What you will do.
(A) According to the LON-CAPA article, in what year did CAPA start?
(B) Go on with the LON-CAPA article from its last sentence, in the same news-report style.
──────── Source passage
A program formed in 1999 with courses mainly in the areas of math and science now has a course selection that spans campus and just reached another milestone - the millionth student login.
The online course management program, LearningOnline Network Computer-Assisted Personalized Approach, or LON-CAPA, celebrated the 100,000th student to login last fall.
LON-CAPA was first used in math and science courses, but that has changed with time.
Gerd Kortemeyer, director of LON-CAPA and assistant professor in Lyman Briggs School, said use is "growing strongly and steadily."
"It used to be that faculty believed it was a tool for geeks," Kortemeyer said. "It had the reputation that you had to be a computer wizard to use it. Faculty were a little scared of it at first. The growth is coming because the system became more general and user friendly."
CAPA started in 1992, to provide a physics class with personalized homework and tests online.
Another program, LectureOnline, was created in 1997 to allow professors to put class material on the Internet.
In 1999, LON and CAPA combined to form a program where students can do homework and view course materials online.
Brian Thomas, a computer science and engineering sophomore, was the millionth person to login and got an iPod mini as a prize.
"I didn't even believe it at first," Thomas said. "I thought it was a hoax or virus - I was afraid of it. I was amazed that it happened."
One feature that sets LON-CAPA apart from other course management programs is its ability to customize homework, said John Merrill, director of the Biological Science Program and associate professor of microbiology and molecular genetics.
────────────────
──────── Source data
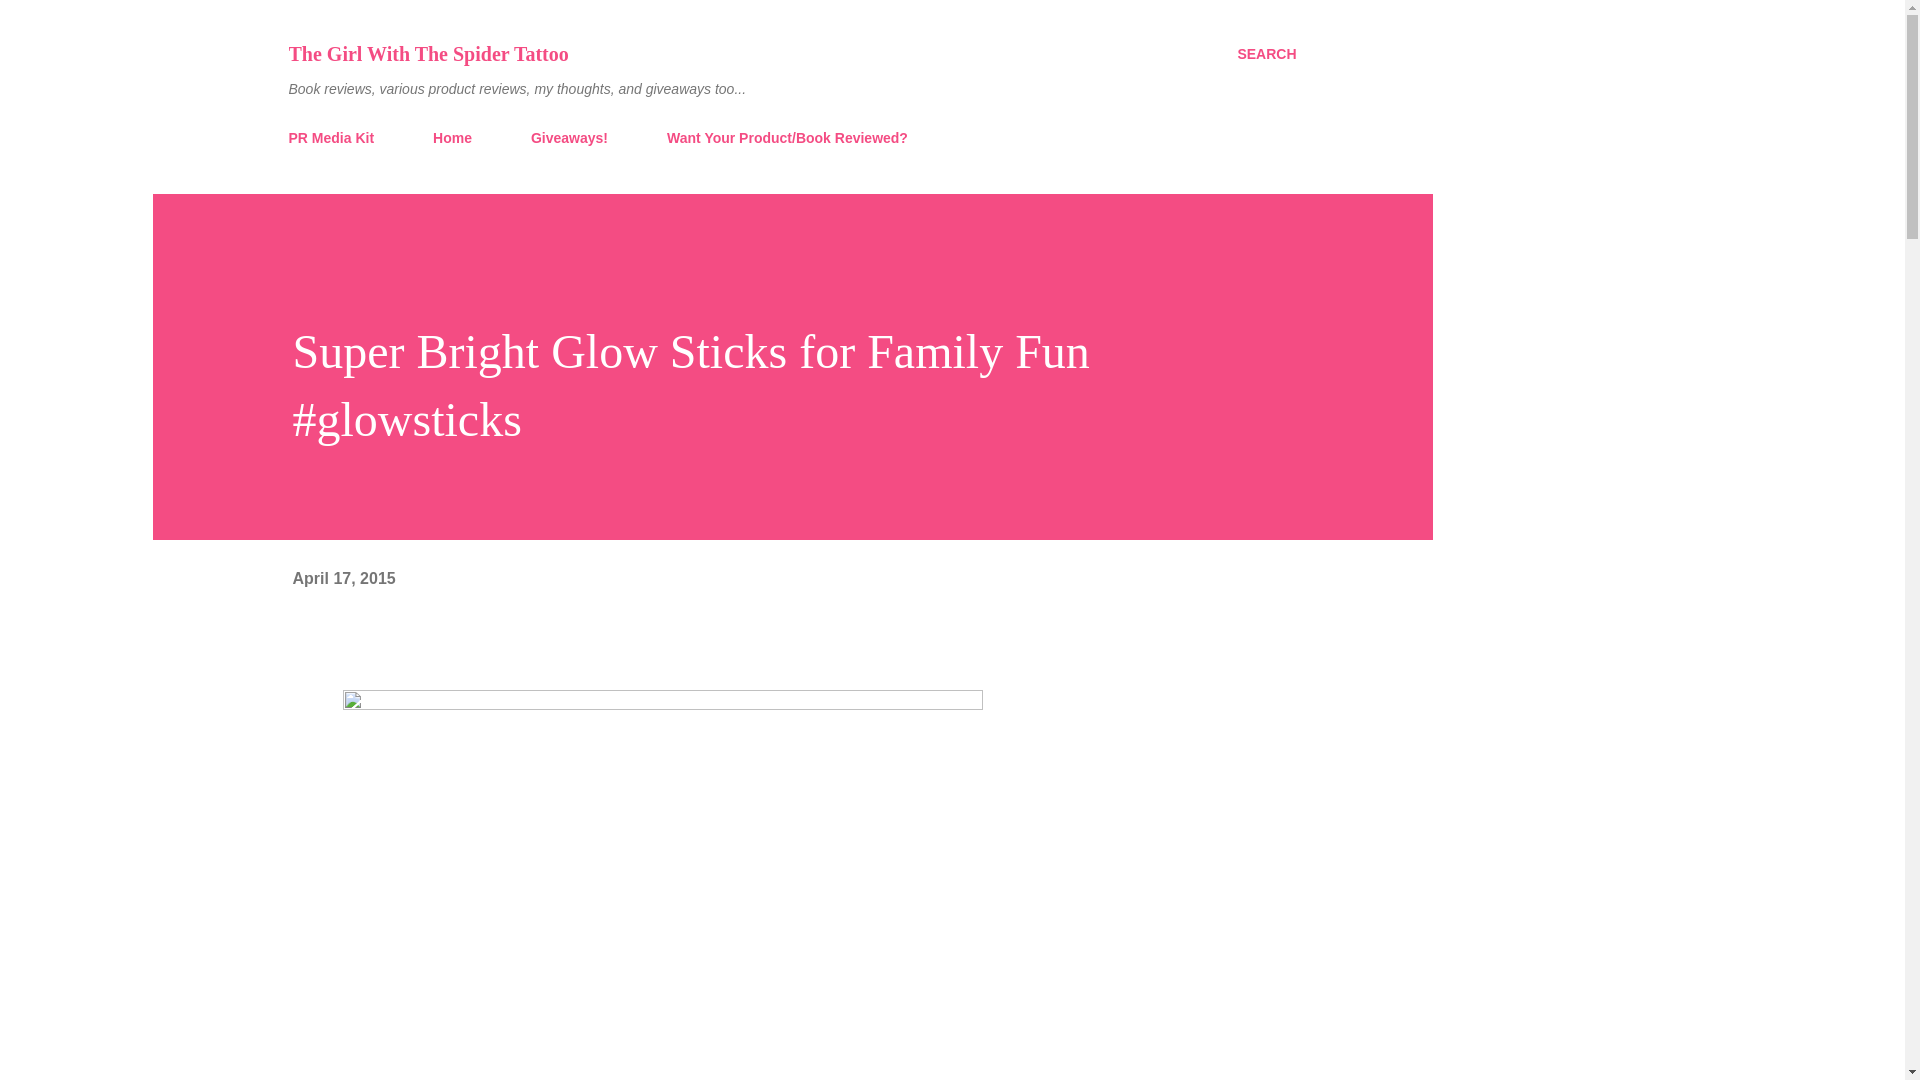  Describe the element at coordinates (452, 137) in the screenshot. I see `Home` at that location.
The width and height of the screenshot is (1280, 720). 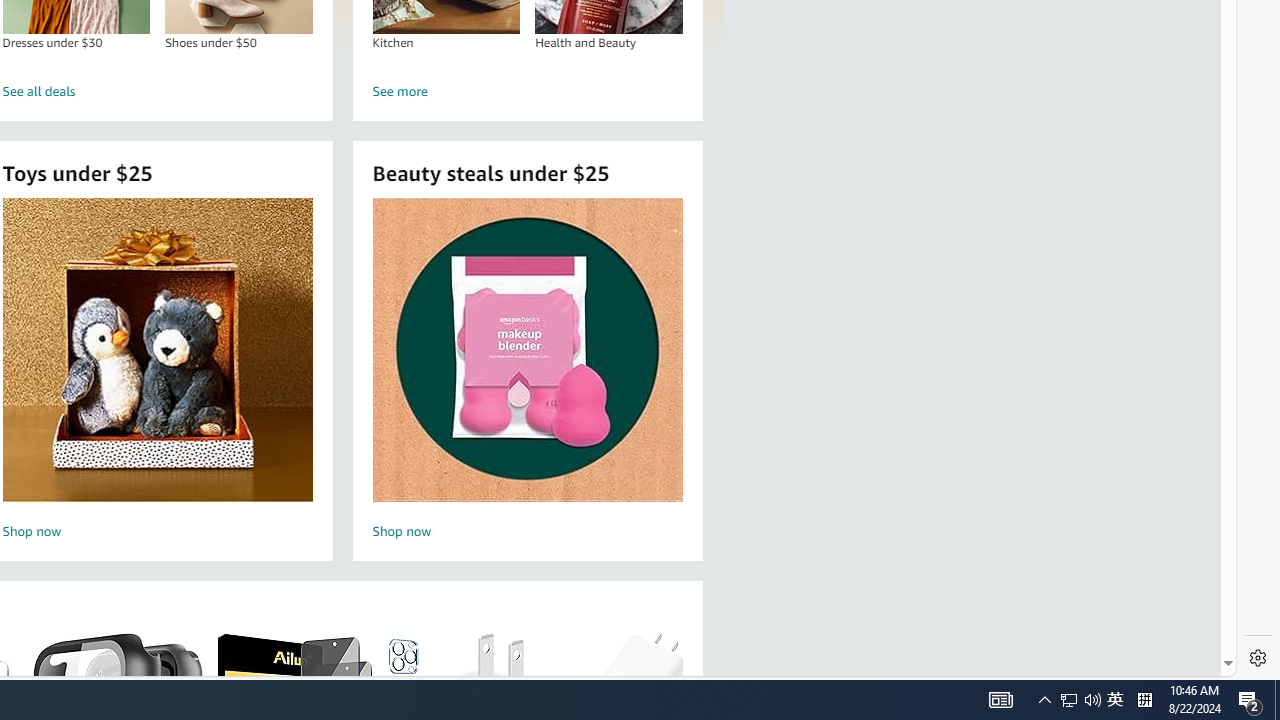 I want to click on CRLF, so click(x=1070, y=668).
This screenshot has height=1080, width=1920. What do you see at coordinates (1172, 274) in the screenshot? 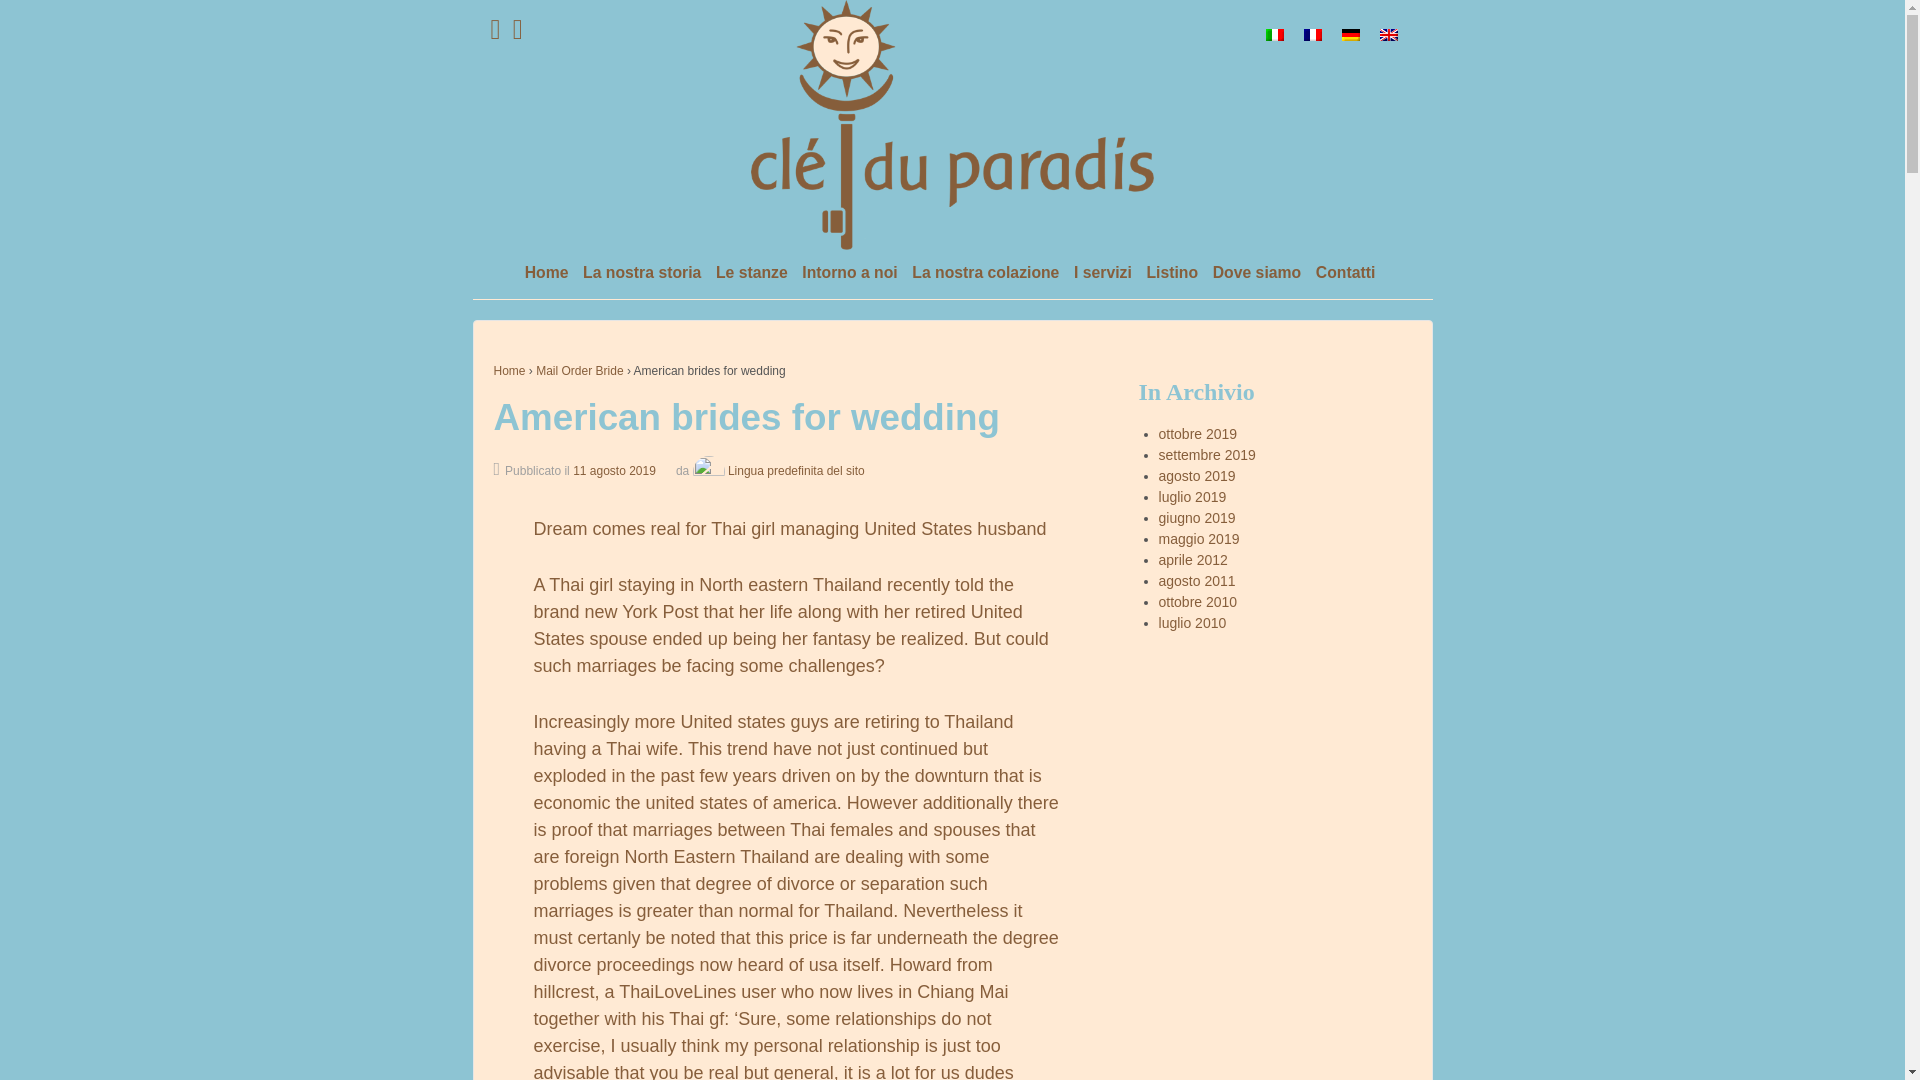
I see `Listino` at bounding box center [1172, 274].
────────────────
Responses.
(A) CAPA started in 1992.

(B)
"It has extremely powerful homework functions," Merrill said. "Every student gets a slightly different problem, which encourages collaborative learning. We want students to talk about their homework - we don't want them to say, 'the answer is A.'"
Use also could have increased because of the program's ease of use, some professors said.
Setting up a course to use LON-CAPA used to be a time-consuming endeavor, but that is no longer the case, said psychology Associate Professor Deborah Kashy.
"There's a big start-up cost - developing courses and questions - and that's very time consuming," Kashy said.
But as more professors began to use the program, they share documents and questions, Kashy said.
"Once a library has been developed, it's shareable across the world," she said. "As more and more material develops, it becomes more appealing because you don't have to do your own stuff."
LON-CAPA also solves a problem some professors struggled with in large classes - assigning and grading hundreds of homework problems, Merrill said.
"With large enrollment courses, we can't possibly do turn-in homework - there are too many people to grade," Merrill said. "But with it computerized, it becomes a benefit to students that we can offer them homework to try out their learning."